We recently explained how some government officials misread the law and used online outrage to chill controversial speech and punish a Texas A&M professor for protected expression. Other recent highlights from Texas include a campus speech law prohibiting expressive activities after 10:00 p.m. and a systemwide ban on drag shows at Texas A&M schools. In both cases, FIRE filed suit and won preliminary victories ensuring students can continue exercising their expressive rights.

Recently, FIRE learned that Texas State University is taking its own stab at institutional reform. It is conducting a “curricular review” built around a guide titled “Value Neutral Instruction and the Curriculum,” which encourages faculty to frame their teaching around inquiry and intellectual exploration, rather than beginning from predetermined conclusions.

This is a sound pedagogical goal. Professors should present competing arguments and perspectives to students, teach them to evaluate the evidence and think critically, and arrive at their own conclusions.
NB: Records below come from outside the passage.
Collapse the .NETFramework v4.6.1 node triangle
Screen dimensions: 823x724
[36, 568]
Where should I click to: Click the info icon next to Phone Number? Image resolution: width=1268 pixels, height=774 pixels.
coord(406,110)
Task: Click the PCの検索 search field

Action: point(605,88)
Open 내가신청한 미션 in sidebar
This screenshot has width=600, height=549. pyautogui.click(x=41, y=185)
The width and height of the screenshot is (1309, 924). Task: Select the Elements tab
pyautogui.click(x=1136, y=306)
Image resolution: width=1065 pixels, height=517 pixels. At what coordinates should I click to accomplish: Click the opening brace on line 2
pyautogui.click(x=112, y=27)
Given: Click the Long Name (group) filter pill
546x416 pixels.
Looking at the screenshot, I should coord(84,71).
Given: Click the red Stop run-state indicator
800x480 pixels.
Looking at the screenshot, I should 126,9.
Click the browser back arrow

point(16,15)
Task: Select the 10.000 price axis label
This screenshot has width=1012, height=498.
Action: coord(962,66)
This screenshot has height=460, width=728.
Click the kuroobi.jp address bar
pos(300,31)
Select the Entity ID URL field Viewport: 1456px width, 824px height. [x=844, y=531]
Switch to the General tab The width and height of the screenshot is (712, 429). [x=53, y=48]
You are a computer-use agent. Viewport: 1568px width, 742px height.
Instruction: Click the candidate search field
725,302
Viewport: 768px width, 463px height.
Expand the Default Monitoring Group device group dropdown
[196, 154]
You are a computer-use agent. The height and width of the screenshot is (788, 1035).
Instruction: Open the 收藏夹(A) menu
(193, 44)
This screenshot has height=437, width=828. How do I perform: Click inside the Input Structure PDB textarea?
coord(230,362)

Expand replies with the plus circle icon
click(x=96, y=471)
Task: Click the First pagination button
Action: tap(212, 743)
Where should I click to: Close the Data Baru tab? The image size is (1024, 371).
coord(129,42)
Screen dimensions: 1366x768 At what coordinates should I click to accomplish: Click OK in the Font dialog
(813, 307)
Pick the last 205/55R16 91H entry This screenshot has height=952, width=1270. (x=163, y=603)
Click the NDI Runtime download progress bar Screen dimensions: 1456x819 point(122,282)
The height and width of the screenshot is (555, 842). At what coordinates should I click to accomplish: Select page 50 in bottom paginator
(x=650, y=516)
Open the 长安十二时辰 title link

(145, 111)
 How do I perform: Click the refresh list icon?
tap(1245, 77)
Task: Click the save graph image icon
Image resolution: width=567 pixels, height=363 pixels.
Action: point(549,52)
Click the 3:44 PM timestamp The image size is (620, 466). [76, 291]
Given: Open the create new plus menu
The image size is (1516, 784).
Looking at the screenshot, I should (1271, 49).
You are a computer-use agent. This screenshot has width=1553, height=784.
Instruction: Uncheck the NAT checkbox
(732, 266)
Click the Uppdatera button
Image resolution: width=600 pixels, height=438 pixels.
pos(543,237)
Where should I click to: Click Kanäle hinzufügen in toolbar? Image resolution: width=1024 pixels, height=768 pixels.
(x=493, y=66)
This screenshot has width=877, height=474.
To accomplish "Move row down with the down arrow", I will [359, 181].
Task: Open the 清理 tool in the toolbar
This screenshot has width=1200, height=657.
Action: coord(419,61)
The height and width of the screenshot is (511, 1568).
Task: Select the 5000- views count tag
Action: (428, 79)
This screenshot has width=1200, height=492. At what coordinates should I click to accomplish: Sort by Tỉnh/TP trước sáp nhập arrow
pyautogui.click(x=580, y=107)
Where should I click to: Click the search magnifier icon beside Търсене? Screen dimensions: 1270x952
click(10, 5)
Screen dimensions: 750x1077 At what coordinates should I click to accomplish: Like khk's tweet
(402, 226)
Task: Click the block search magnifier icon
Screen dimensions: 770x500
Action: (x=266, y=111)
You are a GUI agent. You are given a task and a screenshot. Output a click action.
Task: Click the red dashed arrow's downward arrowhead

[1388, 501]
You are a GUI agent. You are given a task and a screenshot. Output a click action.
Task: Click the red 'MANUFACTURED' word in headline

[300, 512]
And the guidance does much more than most to protect the core of academic freedom and stay within constitutional bounds. However, like many other efforts at curricular reform, it nevertheless risks chilling protected expression and infringing upon academic freedom. The Devil, as they say, is in the details.

The good

Much of the guidance is framed as best practices, not mandatory policy. That matters because academic freedom requires giving faculty broad latitude to direct classroom discussion and design syllabi as they see fit. The guidance also focuses more on teaching style than class content, which limits the scope of the risks discussed below.

It also promises that faculty may “share their own scholarly perspective when relevant,” and that academic freedom includes the right to “pursue truth without political constraints” and reach “controversial scholarly conclusions.” Those provisions are essential because faculty at public colleges have the First Amendment right to teach pedagogically relevant material. And unlike many reform efforts that offer vague nods to academic freedom, this language specifies what faculty can actually do — pursue truth, reach controversial conclusions, and share their views in class.

Regarding course content, the guidance makes clear that faculty may “cover any topic, including obvious moral wrongs,” and when it comes to “contested questions . . . neutral instruction does not avoid these topics” (more on that later). This is a far cry from the many bills we’ve opposed that identify certain “divisive concepts” and restrict the freedom to discuss them in class. Here again, constitutional considerations demand nothing less. The Supreme Court has explained that the First Amendment “does not tolerate laws that cast a pall of orthodoxy over the classroom.”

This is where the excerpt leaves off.